Analysts and users discussing the iPad at a Gartner event yesterday held up the device over its competitors for enterprise use.
Despite Apple's lack of support for corporate iPad deployments, IT managers reported facing growing demand from executives who wanted to bring the tablets into their environments.
Gartner analyst Robin Simpson described it as a global trend that had "blown everybody away".
The introduction of devices like the Palm Pilot had been different, he explained, as those were "pushed up" by employees wanting to use their consumer devices at work.
"This is really weird stuff," he said. "The senior executives are going out and buying these devices themselves and coming to IT and saying 'do it'."
"This is the first time in my experience that a consumer device has come into the corporate environment from the top down ... It's career threatening to say no to the CFO."
While security and reliability remained an issue for some corporate scenarios, users said risk was manageable.
According to Corporate Express CIO Garry Whatley, it all came down to the question: "What risk are you willing to wear for that particular application?"
The office supplier maintained a virtualised, device agnostic environment for its sales force of 600 people in attempt to attract staff.
Curtin University also had a virtualised environment in which staff and students were free to use their own mobile devices, be they tablets, notebooks, netbooks or smartphones.
With 47,000 students, of which half paid full international fees, the university was careful to address student demands, its CIO Peter Nikoletatos said.
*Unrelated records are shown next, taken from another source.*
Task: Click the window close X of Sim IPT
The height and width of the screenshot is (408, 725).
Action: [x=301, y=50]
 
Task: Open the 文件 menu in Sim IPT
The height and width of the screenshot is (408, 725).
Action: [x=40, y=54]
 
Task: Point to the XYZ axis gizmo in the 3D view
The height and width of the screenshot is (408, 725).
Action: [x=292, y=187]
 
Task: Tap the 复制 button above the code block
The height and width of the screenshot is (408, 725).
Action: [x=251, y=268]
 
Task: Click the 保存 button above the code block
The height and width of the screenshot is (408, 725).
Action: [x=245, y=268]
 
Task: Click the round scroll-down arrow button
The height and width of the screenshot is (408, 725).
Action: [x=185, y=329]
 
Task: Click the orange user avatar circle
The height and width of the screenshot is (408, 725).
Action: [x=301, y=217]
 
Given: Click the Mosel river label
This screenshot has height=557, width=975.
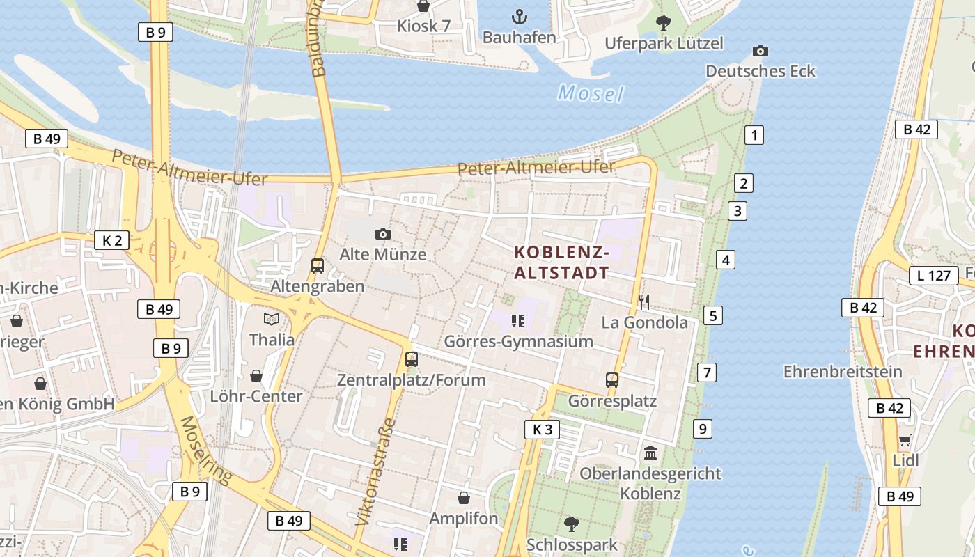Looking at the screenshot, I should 591,93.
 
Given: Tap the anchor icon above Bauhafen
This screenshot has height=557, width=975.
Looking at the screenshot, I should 519,16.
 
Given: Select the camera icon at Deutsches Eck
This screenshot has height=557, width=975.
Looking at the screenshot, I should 760,51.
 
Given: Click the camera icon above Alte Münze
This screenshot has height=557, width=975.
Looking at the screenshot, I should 382,234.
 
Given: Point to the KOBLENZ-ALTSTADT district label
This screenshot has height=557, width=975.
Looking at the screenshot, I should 561,262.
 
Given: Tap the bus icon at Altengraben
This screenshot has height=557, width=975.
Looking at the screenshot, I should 318,265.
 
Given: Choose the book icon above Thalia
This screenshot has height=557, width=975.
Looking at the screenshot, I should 272,319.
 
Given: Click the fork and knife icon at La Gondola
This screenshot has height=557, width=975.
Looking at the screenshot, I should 644,301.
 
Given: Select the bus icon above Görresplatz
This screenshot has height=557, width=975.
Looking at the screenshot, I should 612,380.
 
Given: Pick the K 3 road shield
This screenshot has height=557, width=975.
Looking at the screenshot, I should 542,430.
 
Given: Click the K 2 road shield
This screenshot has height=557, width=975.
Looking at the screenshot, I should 112,241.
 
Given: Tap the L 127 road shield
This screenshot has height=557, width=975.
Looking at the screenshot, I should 933,276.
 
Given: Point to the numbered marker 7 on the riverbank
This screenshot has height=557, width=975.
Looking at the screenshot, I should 707,372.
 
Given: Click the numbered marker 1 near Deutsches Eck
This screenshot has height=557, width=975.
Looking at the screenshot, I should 754,135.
"Fee-paying students have choice; BYO your own device is really the way they want to operate," he said.
"We're trying to walk away from being too restrictive about technologies. Whatever application we're delivering to them is available to reposition or repurpose on any device that's connected to us."
At Curtin, there were "hundreds" of iPads being used as "printers" and to access virtualised resources. But although "today, it's the iPad", there was no one-size-fits-all approach.
According to Simpson, however, competing tablets like those running Google's Android OS did not have as great an appeal to enterprises.
Apple's competitors tended to build tablets with added features like USB ports, but "making it more complicated, they're losing the very thing that makes executives want it," he said.
"A lot of these tablets aren't ready for prime time, and they certainly aren't ready for enterprise prime time," he said.
"It's just about simplicity ... For the first time, senior executives have found a computer they can use. They turn it on, it just works."